Ursula not in my name: vince la linea Salvini

· 18 Luglio 2024


Cari ascoltatori, stasera siamo contenti perché possiamo dire che ha prevalso la linea “Ursula not in my name”. Not in my name può essere detto da qualunque uomo o donna, di destra, conservatore, sovranista, liberale autentico, non di quelli farlocchi che c’erano nell’Ursula uno e ci sono nell’Ursula bis, che hanno usurpato quell’aggettivo ma sono i dirigisti più compulsivi del Continente.

Chiunque sia critico con il recente andazzo eurocratico non poteva accodarsi al bis di Ursula: lei, in teoria donna di centro, ha prima guardato a sinistra e ha chiuso un accordo con il vecchio establishment progressista perdente in molti Paesi europei alle ultime elezioni; poi si è girata verso il fronte conservatore, tagliando fuori il gruppo dei patrioti come se avessero la peste.

Alla fine, cosa che noi avevamo auspicato e anche preannunciato, Giorgia Meloni ha detto anche lei “not in my name”, non è cascata in quello che noi abbiamo chiamato “il tranello degli amici dell’ultima mezz’ora”, quelli che volevano spingerla tra le braccia di Von der Leyen per normalizzarla, imbrigliarla. Va detto però che il prevalere della linea “Ursula not in my name” è anzitutto la vittoria di Matteo Salvini, della Lega e del gruppo dei Patrioti. Cioè quella parte della destra che ha considerato inaccettabile essere trattati da figli di un Dio minore dopo il risultato elettorale nel Continente, e sa che trovare un compromesso è diverso dall’abbracciare il totalmente altro da sé.

Ursula rappresenta il green deal talebano-ideologico.

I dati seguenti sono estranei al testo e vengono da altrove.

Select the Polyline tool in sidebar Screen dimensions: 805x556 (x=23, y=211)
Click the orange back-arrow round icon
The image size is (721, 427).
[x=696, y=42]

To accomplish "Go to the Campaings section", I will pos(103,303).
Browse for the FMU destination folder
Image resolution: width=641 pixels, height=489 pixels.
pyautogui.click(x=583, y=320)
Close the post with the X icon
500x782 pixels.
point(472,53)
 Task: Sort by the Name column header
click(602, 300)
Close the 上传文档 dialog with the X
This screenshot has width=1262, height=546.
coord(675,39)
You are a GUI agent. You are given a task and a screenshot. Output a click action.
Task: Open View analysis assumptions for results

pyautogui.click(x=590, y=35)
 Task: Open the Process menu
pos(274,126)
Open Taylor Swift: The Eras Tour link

Oggi ha ribadito: accelereremo i primi 100 giorni sul green deal. Ha firmato un impegno con i verdi sulla conversione forzata, alla sovietica, dell’economia del Continente. E rappresenta una folle ottica compulsiva che vuole eterodirigere i fenomeni economico-sociali, dalle politiche di bilancio ai tappi delle bottiglie; incarna quel “superstato” che terrorizzava la Thatcher. Ursula rappresenta anche l’ipocrisia sul dossier Ucraina: l’Europa ha fatto e farà grande retorica bellicista sull’appoggio incondizionato all’Ucraina ma senza sostenerla materialmente. Se quel Paese è ancora in piedi è merito degli Stati Uniti e in subordine del Regno Unito.

Ursula rappresenta l’Europa ridotta a utile idiota delle filiere economiche cinesi che fanno concorrenza sleale nei confronti di quelle europee e occidentali. Ursula rappresenta una politica dell’immigrazione non gestita, scaricata sui Paesi mediterranei: dare un commissario al Mediterraneo serve a niente se poi non gli viene data una priorità politica.

Poi, certo, ci sono anche, ahimè, quelli come gli amici di Forza Italia, Tajani e il suo gruppo dirigente, che non vorremmo che a furia di fare i moderati diventassero modesti; ma questo è un problema tutto di Forza Italia. Oggi siamo felici, che abbia prevalso la linea Salvini è una questione di priorità politiche, di vita dei popoli europei. Ursula not in my name.